07/21/2011

RAID-DP for SQL Server

RAID-DP is a high performance implementation of RAID 6 that provides double parity across the disk subsystem and protects against the failure of up to two disks per RAID group. Calculations have shown  double parity RAID offers over 160 times the protection against data loss than RAID 10 and almost 4000 times the protection against data loss than RAID 5.

Comparing with more well known RAID 10, RAID 5 and generic RAID 6, RAID-DP has the following advantages:

  • RAID-DP can provide similar performance of RAID 10. Thanks to its innovative design and implementation, RAID-DP does not suffer from the “write penalty” typically associated with RAID 5 and RAID 6.
  • RAID-DP has similar space efficiency as RAID 5. For instance, a typical RAID 5 group may be constructed with 4+1 disks, where the 1-disk is for parity. A RAID-DP group usually uses 14+2 disks, with the 2-disk being the double parity disks. At the same time, RAID-DP provides much better protection against data loss than RAID 5.
  • RAID-DP provides similar data protection as generic RAID 6 (because of the dual parity), yet without the poor performance of generic RAID 6.
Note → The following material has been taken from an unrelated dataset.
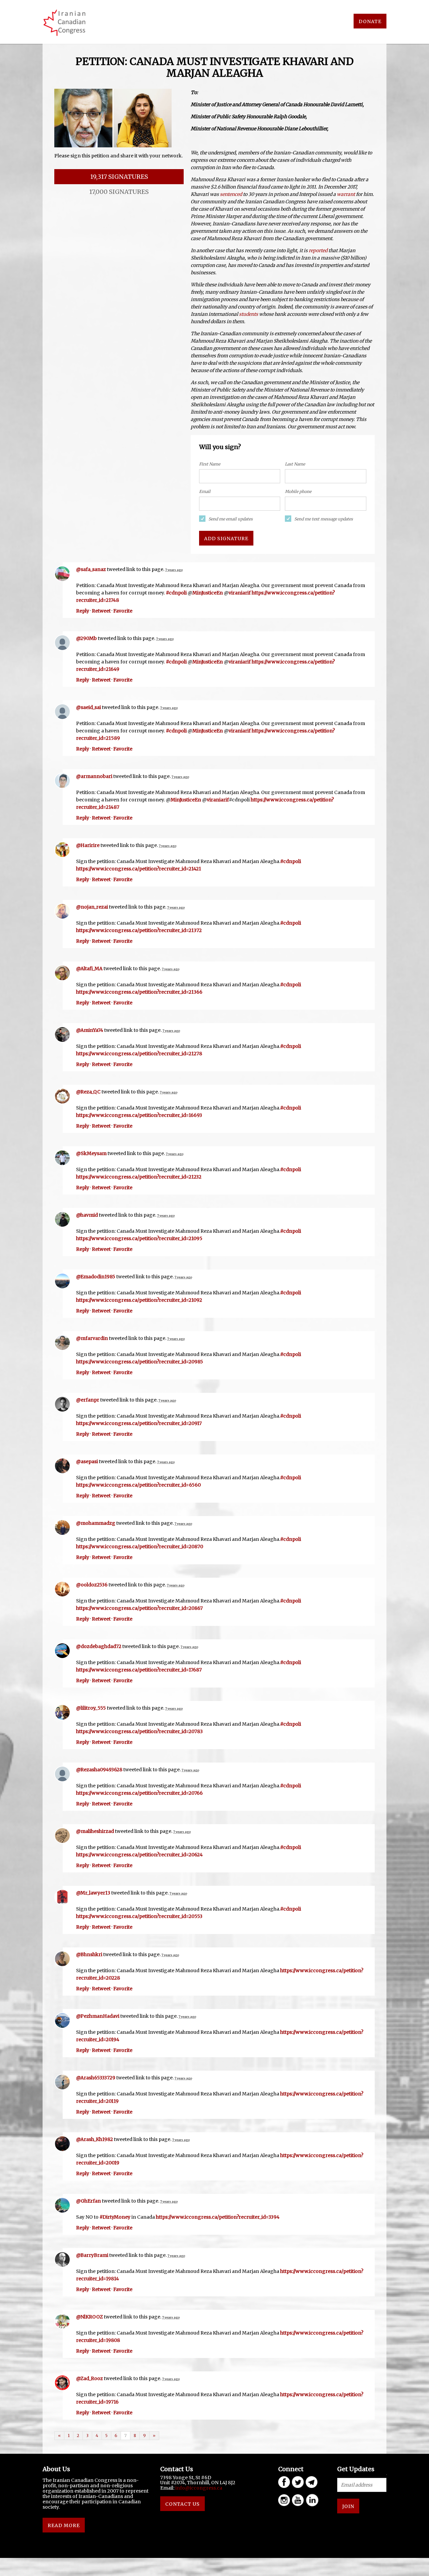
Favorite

With these advantages, why not use RAID-DP for SQL Server?

Good question. In fact, Microsoft and NetApp have published several joint papers on SQL Server 2008 related topics:

For all the studies described in these papers, SQL Server databases as well as log files were placed on RAID-DP. Therefore, these papers show pretty convincingly that RAID-DP is well suited for Microsoft SQL Server.

Thanks for reading.

 

06/29/2011

Read_realloc

Read_realloc is a Data ONTAP feature since version 7.3.1. It was designed to improve sequential read performance for workloads with a mixture of large sequential reads and random writes.  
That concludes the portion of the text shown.